(Data records)
[start]

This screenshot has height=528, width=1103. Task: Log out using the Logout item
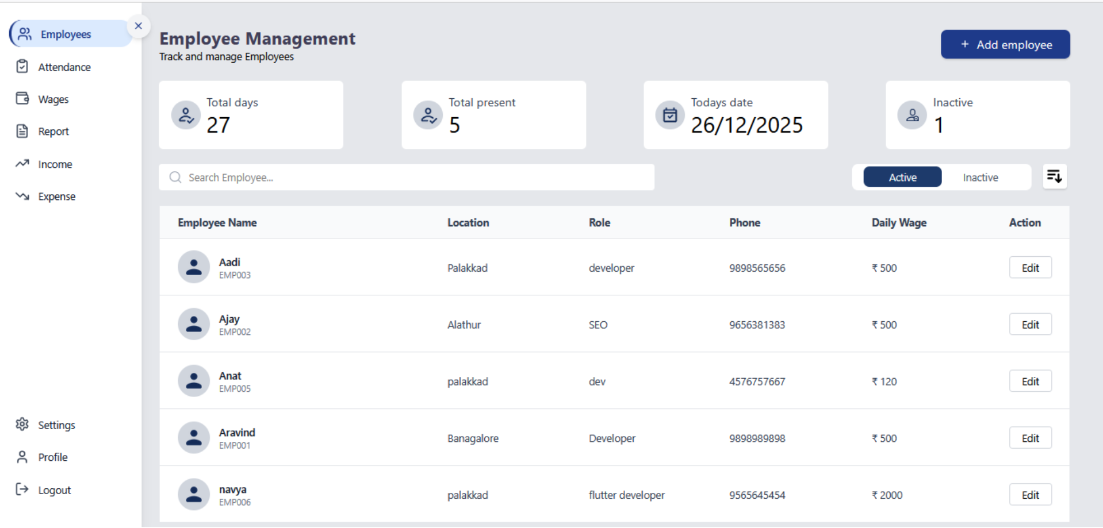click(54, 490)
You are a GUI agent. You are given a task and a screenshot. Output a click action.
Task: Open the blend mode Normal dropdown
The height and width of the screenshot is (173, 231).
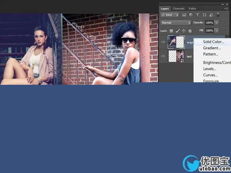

[end]

*PROBLEM DETAILS*. Convert the entries above into a Markdown table with an Index column numbering the rows and a Content column holding each line, skipping blank lines. Omit the pictures.

*REPLY TO THE EXERCISE*.
| Index | Content |
|---|---|
| 1 | This screenshot has height=528, width=1103. Task: Log out using the Logout item |
| 2 | click(54, 490) |
| 3 | You are a GUI agent. You are given a task and a screenshot. Output a click action. |
| 4 | Task: Open the blend mode Normal dropdown |
| 5 | The height and width of the screenshot is (173, 231). |